New Zealand Indoor Bowls representative Fiona Wilson needs all the practice she can get ahead of a transtasman face-off across the ditch in May.
Luckily her employers, Page and Macrae Engineering, have allowed her to place a mat in the smoko room of their Mount Maunganui offices.
Too bad the staff will not play her. "They come up and say they can beat me, and I tell them that they can try if they like," said Wilson.
"They haven't actually challenged me yet - they're all say and no do."
Wilson, who debuted for New Zealand during the drawn biannual test with Australia in Balclutha in 2011 after being named as a reserve in 2009, has been named as the woman's singles player and skipper of the women's eight ball pairs.
That elevation seems unlikely to daunt her after skippering a North Island side she has been a part of since 2001, though Wilson is under no illusions of the test that awaits against Australia.
"A lot of it is mental - you've got to think the whole time, and then have the skill as well.
"If you don't have the mentally, or the fitness mentally, it's pretty tough. That's what drains you the most."

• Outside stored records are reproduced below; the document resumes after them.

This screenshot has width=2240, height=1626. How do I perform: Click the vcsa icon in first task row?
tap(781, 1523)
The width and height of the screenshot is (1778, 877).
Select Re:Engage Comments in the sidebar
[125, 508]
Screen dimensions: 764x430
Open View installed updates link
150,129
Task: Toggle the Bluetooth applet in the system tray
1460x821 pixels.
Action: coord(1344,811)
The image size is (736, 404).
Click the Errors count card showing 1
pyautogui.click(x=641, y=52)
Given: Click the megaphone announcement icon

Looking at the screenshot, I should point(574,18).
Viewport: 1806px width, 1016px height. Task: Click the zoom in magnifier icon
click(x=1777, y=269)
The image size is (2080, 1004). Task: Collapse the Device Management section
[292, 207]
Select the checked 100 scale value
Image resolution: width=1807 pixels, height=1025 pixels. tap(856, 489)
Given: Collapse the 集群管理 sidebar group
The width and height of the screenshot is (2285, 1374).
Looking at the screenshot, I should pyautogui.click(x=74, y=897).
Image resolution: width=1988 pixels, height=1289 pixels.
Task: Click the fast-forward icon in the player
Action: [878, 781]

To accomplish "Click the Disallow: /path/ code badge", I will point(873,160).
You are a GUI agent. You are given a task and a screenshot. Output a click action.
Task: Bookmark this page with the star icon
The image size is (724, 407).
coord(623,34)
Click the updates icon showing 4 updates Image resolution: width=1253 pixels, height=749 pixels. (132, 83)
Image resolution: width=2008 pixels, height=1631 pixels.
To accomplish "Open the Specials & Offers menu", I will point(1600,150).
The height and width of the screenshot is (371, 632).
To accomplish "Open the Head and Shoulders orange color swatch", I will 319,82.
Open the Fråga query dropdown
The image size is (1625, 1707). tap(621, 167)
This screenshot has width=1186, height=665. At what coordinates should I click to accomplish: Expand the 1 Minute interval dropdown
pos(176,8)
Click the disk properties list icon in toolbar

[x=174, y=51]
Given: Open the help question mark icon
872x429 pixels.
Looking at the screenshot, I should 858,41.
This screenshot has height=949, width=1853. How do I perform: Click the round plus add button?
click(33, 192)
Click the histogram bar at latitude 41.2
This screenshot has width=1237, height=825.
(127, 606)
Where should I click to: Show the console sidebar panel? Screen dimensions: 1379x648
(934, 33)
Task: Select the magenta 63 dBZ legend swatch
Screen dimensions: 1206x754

Adding to the test will be the use of a surface that is foreign to both nations. Both countries use different matting in domestic competitions, so a compromise hybrid will be used for the international to be held in Morayfield, Queensland from May 16-18.
Wilson admits to having struggled with the transformation last time, but believes that to have been a mental matter that no longer affects her.
She says the toughest proposition this time will be forming a new doubles combination, with regular partner Lisa White unavailable due to lawn bowls commitments.
"It is a little bit daunting this time to play with a partner that I've never played with before, but with our experience we should be fine.
"We've got a training camp coming up and then that three days in Australia when we get there, so that should help us as well."
Wilson is intent on bringing home the Henselite Trophy retained by Australia in the 2011 drawn series, before continuing to help promote the sport in schools. The president of the Tauranga Indoor Bowls Association helped get indoor bowls into the AIMS Games two years ago and forming a junior programme with a player base that is expected to double to about 350 players this year.